In un significativo passo avanti nella comprensione dei processi e dei meccanismi alla base della caldera dei Campi Flegrei , è stata svelata la complessa chimica delle acque sotterranee , che possiedono caratteristiche diverse a seconda delle zone e dei percorsi seguiti nel sottosuolo : queste informazioni sono fondamentali per poter interpretare i cambiamenti futuri e per riconoscere eventuali segnali di ripresa dell’attività vulcanica. Il risultato, pubblicato sul Journal of Volcanology and Geothermal Research, si deve allo studio guidato dall’Osservatorio Vesuviano dell’Istituto Nazionale di Geofisica e Vulcanologia, in collaborazione con l’Università di Milano-Bicocca, l’Università di Palermo e l’Università Federico II di Napoli.

I ricercatori guidati da Stefano Caliro hanno analizzato 114 campioni di acque raccolti tra il 2013 e il 2014 . “Il lavoro rappresenta il primo studio esaustivo sulla geochimica della falda flegrea a partire dal 2005, data di inizio dell'attuale crisi bradisismica – afferma Caliro – e ha permesso di riconoscere i complessi processi che controllano le differenti caratteristiche delle acque”.

I risultati mostrano la grande variabilità nella composizione delle acque sotterranee all'interno della caldera.
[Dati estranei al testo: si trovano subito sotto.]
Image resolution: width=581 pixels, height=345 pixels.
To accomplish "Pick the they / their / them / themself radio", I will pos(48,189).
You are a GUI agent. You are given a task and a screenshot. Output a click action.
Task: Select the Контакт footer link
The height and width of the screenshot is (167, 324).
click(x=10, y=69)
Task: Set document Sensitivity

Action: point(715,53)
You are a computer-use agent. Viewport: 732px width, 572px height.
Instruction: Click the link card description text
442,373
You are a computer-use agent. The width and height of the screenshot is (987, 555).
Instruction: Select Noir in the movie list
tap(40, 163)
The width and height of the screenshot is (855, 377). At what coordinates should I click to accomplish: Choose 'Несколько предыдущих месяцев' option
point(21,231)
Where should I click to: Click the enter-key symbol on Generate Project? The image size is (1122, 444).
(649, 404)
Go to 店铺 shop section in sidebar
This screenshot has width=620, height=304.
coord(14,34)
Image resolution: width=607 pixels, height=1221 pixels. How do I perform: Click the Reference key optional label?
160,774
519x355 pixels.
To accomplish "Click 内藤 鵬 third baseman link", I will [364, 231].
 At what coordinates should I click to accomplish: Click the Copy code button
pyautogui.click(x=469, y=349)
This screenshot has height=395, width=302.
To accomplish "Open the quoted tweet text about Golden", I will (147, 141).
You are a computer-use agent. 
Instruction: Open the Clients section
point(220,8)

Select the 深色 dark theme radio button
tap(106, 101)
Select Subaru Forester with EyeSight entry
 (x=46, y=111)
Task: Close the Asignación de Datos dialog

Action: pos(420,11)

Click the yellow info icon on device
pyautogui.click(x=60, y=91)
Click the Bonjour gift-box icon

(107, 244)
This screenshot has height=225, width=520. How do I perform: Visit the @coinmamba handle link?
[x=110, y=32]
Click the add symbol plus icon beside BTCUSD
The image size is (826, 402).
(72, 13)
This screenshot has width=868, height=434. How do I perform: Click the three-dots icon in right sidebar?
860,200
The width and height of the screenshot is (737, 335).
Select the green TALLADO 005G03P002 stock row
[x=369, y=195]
Nei Campi Flegrei coesistono, infatti, acque fredde di origine meteorica , arrivate cioè con la pioggia, acque termali che si formano in seguito all’interazione con i gas vulcanici, acque derivate da soluzioni saline ad alta temperatura e, infine, acque sotterranee dell'area Solfatara-Pisciarelli , dove gioca un ruolo determinante la condensazione di vapore ricco di zolfo .

“I risultati di questo studio hanno permesso di progettare e realizzare una rete permanente di monitoraggio delle acque nella caldera – dice Mauro Di Vito, direttore dell’Osservatorio Vesuviano e co-autore dello studio – attiva dal 2018 e in continua evoluzione”.